**TO DO**
Quote, word for word, only the lines running from the line with "Task: Expand the @isaacs chevron" through the end of the listing. Leave out the pictures.

──────── DATA TO USE ────────

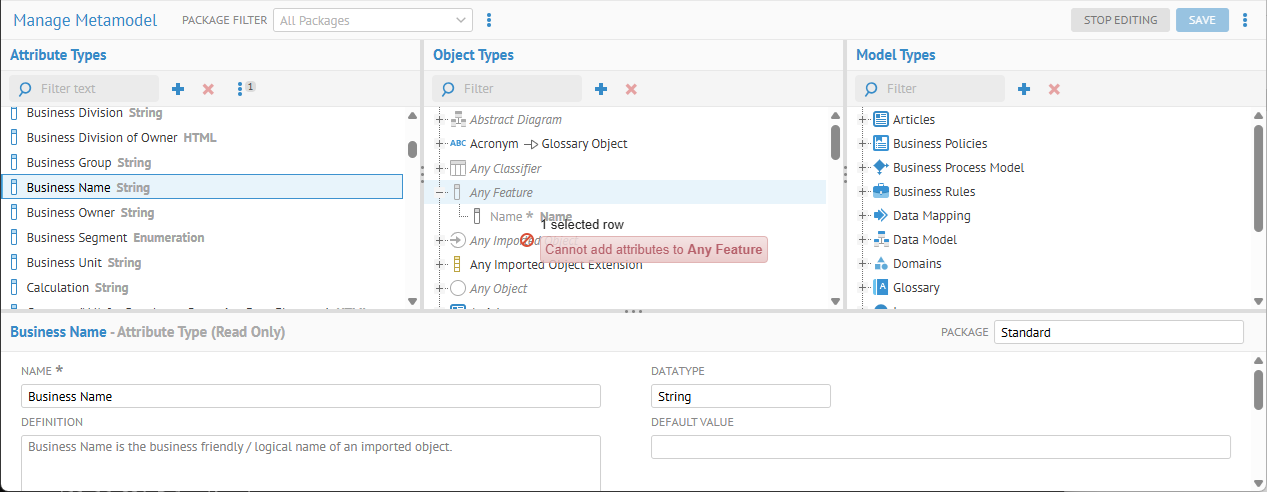Click the delete icon in Model Types

(1054, 89)
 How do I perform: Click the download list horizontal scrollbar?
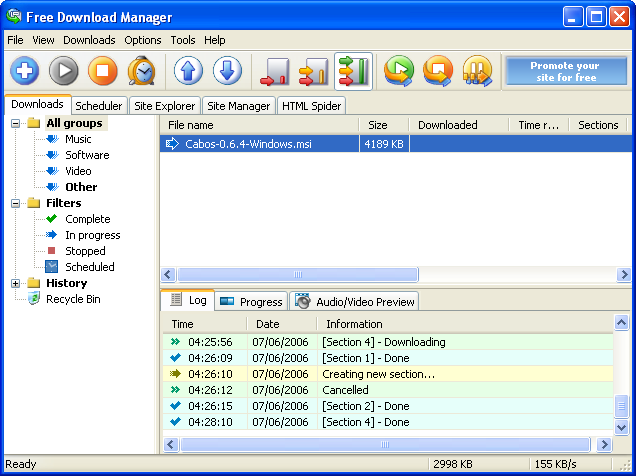[296, 274]
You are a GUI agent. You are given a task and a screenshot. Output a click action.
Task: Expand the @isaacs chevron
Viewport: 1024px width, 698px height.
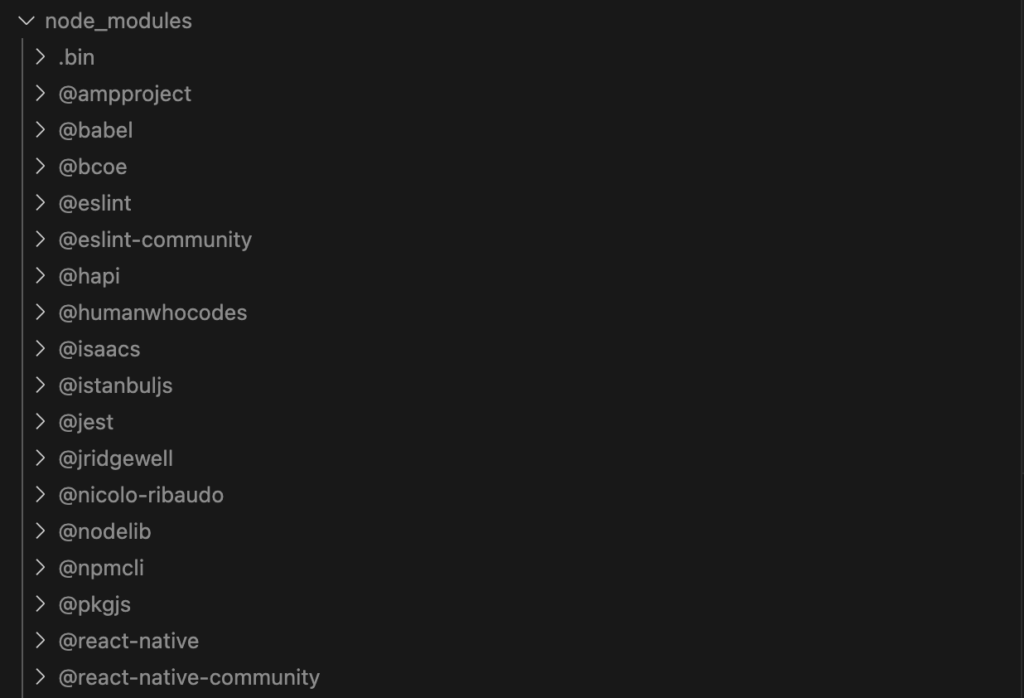[x=40, y=349]
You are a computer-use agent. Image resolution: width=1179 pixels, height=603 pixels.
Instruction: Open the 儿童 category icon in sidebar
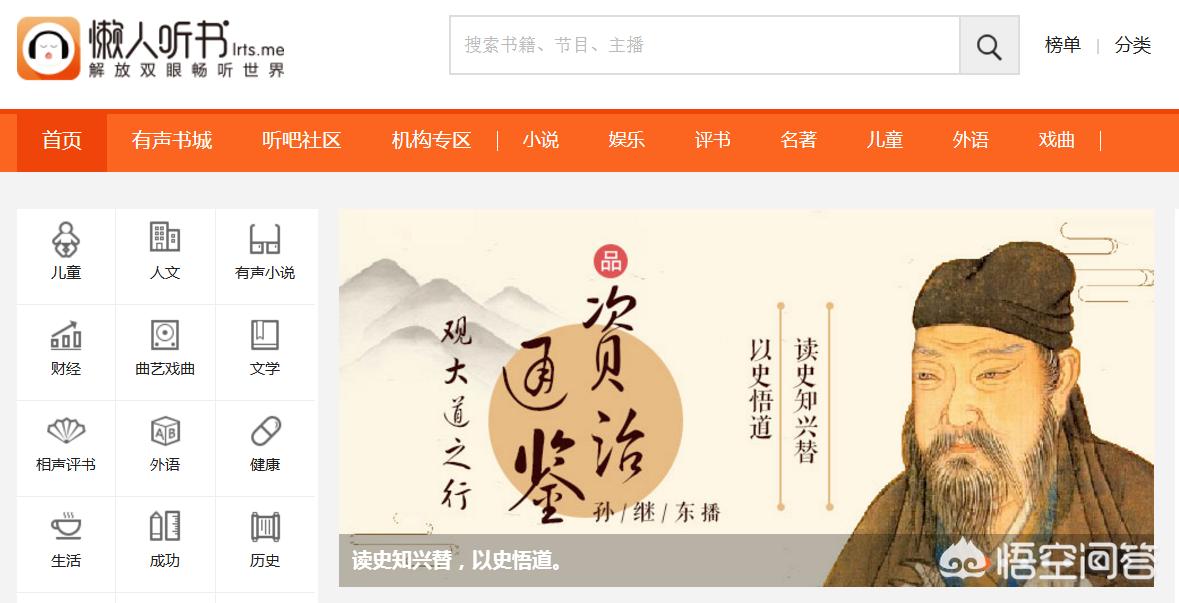click(x=65, y=239)
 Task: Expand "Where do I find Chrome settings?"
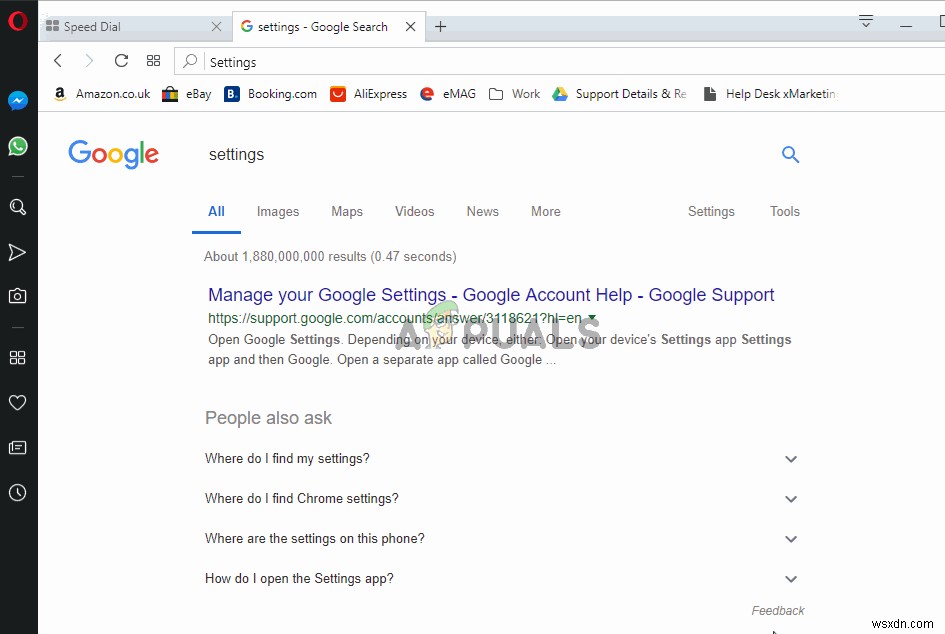791,499
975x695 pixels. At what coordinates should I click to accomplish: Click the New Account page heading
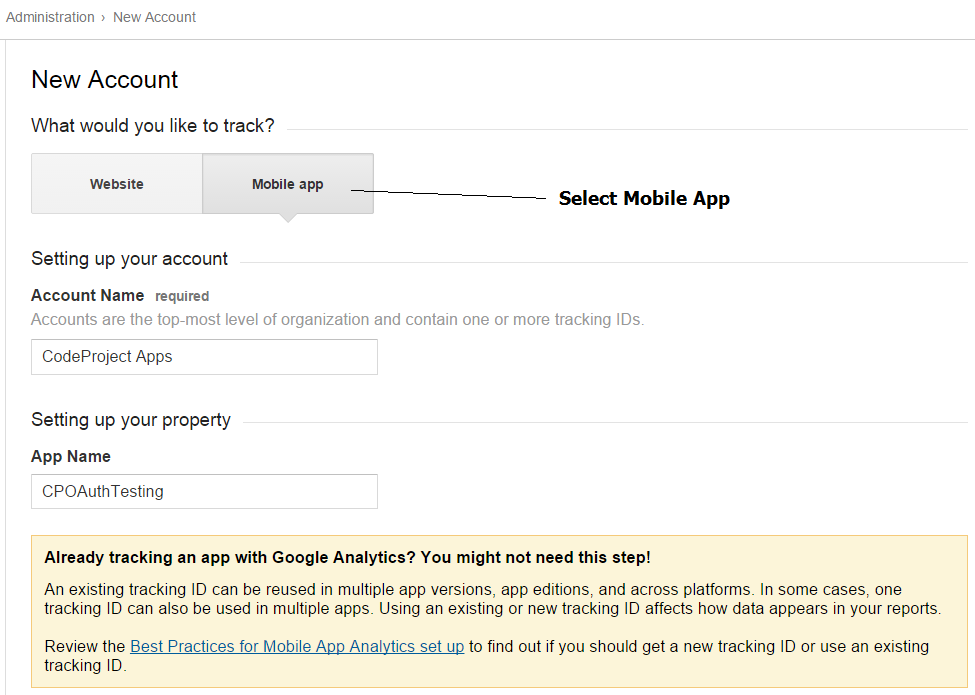coord(104,80)
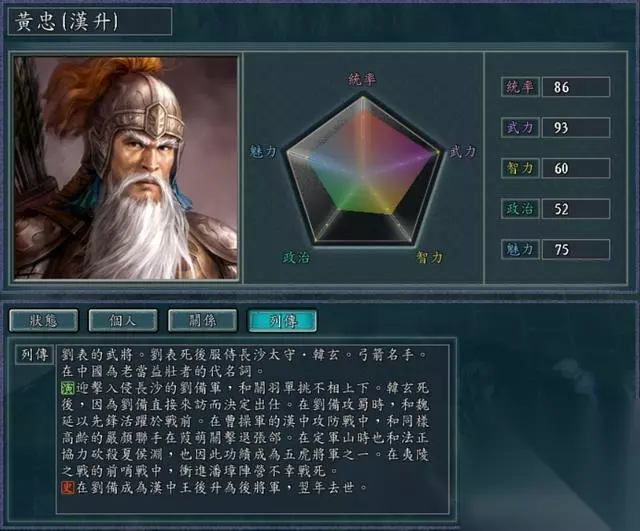
Task: Open the 狀態 status tab
Action: (x=44, y=320)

────────

**RESULT FOR THIS TASK**
Task: Expand the @isaacs chevron
Viewport: 1024px width, 698px height.
[x=40, y=349]
You are a computer-use agent. Image resolution: width=1179 pixels, height=603 pixels.
Instruction: Open the 儿童 category icon in sidebar
click(x=65, y=239)
 Task: Expand "Where do I find Chrome settings?"
791,499
975x695 pixels. At what coordinates should I click to accomplish: Click the New Account page heading
coord(104,80)
Task: Open the 狀態 status tab
Action: (x=44, y=320)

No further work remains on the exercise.